Brian Lewis is a professor in the Ear Training Department at Berklee College of Music. A composer, arranger, and trumpet player, Lewis has created jazz ensemble compositions/arrangements that are regularly performed and recorded by many universities and colleges worldwide. His transcriptions have been published in Keyboard magazine.
As a performer, Lewis has worked with the Mel Lewis Orchestra, David Clayton-Thomas, Donna Summer, the Buffalo Philharmonic Orchestra, Phil Woods, Don Menza, the O'Jays, the Spinners, the Four Tops, the Temptations, Paul Anka, and others. He holds a Bachelor of Music degree from State University of New York and a Master of Music in Jazz Writing degree from the University of Miami.
"Ear training is all about becoming a literate musician—mastering the fundamentals, covering everything musicians might encounter in their career. Acquiring a good ear doesn't happen by turning a magic key. It happens through performing experience or a systematic, progressive approach that slowly builds and reinforces musical concepts through performance-related and recognition activities."
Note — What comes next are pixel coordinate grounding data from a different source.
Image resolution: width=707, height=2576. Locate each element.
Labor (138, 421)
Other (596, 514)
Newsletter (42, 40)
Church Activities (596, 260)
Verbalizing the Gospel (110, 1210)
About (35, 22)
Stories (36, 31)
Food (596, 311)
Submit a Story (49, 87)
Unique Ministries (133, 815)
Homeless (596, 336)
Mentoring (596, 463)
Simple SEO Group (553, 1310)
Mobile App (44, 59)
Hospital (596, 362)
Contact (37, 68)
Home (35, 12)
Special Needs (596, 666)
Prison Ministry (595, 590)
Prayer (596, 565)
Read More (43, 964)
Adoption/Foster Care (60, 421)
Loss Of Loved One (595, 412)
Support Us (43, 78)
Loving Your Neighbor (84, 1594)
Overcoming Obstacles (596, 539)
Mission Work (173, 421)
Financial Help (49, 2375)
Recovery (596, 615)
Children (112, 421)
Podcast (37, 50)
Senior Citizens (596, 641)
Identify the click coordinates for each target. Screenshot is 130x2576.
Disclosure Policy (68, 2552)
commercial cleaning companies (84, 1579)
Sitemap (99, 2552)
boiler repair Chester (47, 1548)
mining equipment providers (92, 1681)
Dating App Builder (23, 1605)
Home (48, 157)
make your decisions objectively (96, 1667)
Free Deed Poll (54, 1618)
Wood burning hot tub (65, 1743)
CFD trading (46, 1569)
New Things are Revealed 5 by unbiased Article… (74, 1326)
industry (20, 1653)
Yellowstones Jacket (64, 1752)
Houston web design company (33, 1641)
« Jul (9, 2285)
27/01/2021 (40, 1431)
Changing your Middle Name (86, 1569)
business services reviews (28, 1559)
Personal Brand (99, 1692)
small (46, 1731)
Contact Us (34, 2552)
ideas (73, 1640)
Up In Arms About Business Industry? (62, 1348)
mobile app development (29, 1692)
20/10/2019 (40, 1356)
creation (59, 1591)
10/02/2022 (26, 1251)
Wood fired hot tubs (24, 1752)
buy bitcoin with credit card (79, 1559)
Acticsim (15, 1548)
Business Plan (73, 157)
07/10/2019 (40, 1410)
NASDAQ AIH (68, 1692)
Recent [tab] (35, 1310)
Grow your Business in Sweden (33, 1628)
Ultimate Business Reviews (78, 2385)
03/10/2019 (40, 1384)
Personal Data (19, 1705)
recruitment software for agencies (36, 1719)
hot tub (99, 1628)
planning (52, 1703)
"I like to compare my job to what a strength and conditioning coach does for a professional sports team. You try to condition the ears so that when people go out to pursue their particular specialty, they're in the best shape to be a good performer, writer, producer, or wherever their career takes them."
"Students can sometimes feel out of their comfort zone in an ear training class, because they don't have their instruments to rely upon; it's just them. A lot of times I ask a student to sing something back, and that can be an intimidating experience."
"I sometimes bring in former students from my ear training classes and ensembles to play with a rehearsal band I've created outside of school. It lets students see some of the other things I do as a composer, arranger, and trumpet player. It also allows me to see the things they do, because I don't often see them in that context."
"I think it's important to be honest with students—to let them know not just what they're strong at, but also what they're weak at. Not everybody's going to master everything, and when we don't have something completely mastered, we have to recognize that and learn how to work around those situations."